A high-affinity fluorescent Zn2+ sensor improved by the suppression of pyridine-pyridone tautomerism and its application in living cells

• 2,2′-Bipyridine-based fluorescent sensor 1 was evaluated as a novel Zn2+ sensor.
• Controlling the occurrence of tautomerism of 1 led to a dramatic increase in the affinity toward Zn2+.
• Good water solubility, a large Stokes shift (140 nm), and a 8.6-fold turn-on response to Zn2+ under physiological conditions were observed.
• The sensor 1 quantitatively detected the Zn2+ levels in living cells.
• We revealed the detection limit of 1 in living cells by using 65Zn2+ radioactive zinc isotope.

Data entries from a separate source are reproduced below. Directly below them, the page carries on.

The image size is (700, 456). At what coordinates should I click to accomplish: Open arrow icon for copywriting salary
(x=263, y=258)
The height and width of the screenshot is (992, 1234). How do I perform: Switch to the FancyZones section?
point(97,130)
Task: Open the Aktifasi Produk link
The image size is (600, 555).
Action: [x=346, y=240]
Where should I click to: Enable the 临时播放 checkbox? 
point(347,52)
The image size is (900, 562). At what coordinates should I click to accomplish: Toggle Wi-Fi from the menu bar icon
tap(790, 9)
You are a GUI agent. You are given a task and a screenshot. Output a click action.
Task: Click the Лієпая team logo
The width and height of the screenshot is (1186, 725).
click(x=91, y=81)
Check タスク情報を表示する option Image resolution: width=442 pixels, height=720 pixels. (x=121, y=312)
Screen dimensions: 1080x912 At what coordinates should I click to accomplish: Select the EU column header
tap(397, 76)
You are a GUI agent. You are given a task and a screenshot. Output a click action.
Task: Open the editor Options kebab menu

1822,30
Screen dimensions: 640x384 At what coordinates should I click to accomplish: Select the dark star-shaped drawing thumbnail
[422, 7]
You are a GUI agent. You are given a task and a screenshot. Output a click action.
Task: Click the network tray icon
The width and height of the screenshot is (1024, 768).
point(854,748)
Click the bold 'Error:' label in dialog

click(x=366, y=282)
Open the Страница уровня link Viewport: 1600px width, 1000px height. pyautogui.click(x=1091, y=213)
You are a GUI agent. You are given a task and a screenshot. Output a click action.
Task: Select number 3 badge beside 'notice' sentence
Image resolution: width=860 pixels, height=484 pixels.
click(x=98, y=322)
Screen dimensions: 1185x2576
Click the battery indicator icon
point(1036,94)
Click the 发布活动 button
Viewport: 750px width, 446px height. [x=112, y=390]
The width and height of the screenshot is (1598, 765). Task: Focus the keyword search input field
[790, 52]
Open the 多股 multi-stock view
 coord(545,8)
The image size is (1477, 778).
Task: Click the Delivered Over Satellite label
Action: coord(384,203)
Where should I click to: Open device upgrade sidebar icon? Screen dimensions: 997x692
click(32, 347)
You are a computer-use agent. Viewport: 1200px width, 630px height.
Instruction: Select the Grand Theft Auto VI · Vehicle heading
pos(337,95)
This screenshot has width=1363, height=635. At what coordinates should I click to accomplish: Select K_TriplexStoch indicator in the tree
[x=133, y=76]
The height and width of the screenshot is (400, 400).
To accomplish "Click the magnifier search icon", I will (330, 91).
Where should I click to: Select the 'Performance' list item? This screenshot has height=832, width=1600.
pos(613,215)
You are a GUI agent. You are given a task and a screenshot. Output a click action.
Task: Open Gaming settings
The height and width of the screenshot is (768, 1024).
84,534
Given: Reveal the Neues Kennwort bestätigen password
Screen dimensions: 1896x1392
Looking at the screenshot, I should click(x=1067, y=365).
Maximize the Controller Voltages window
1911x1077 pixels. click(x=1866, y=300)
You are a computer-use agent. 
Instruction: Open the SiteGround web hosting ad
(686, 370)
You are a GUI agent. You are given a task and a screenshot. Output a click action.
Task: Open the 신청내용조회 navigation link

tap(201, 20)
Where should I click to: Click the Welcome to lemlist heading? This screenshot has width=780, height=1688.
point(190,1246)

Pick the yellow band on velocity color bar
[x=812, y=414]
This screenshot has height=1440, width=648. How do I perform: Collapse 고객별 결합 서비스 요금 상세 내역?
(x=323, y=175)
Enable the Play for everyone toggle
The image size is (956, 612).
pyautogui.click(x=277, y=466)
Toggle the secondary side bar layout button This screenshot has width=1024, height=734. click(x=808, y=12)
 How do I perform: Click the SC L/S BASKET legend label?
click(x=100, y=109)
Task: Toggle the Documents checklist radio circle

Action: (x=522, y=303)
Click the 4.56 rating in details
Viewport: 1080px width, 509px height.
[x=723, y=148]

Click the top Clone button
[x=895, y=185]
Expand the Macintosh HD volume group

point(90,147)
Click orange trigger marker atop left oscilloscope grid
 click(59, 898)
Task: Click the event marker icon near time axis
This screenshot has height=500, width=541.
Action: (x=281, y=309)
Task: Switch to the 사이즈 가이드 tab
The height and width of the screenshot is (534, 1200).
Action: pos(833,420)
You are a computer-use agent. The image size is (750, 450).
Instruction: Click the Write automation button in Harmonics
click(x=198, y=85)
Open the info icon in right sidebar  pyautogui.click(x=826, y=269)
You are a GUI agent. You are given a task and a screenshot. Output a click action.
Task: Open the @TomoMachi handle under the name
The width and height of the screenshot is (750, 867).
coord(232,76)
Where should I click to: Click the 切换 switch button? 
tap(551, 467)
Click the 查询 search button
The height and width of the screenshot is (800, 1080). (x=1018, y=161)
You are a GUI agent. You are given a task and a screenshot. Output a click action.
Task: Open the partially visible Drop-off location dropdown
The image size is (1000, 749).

A high-affinity and low-molecular-weight fluorescent Zn2+ sensor 1 based on a 2,2′-bipyridine scaffold, which functions as both the chelating moiety for Zn2+ and the fluorophore, was developed and evaluated in biological applications. Controlling the occurrence of tautomerism of the chelating moiety for Zn2+ by introducing an amino group at the 6-position of the pyridine ring dramatically increased the binding affinity toward Zn2+. Fluorescent sensor 1 exhibited a nanomolar-range dissociation constant (Kd = 2.2 nM), a large Stokes shift (140 nm), and an 8.6-fold turn-on response to Zn2+ under physiological conditions. Fluorescence images revealed that fluorescent sensor 1 exhibits good properties with respect to aqueous solubility and cell permeability and can quantitatively detect the Zn2+ levels in living cells. Furthermore, a 65Zn2+ radioactive zinc isotope uptake study revealed the real concentration of accumulated Zn2+ at the detection limit. The novel fluorescent sensor 1 is a promising sensor for use in biological applications.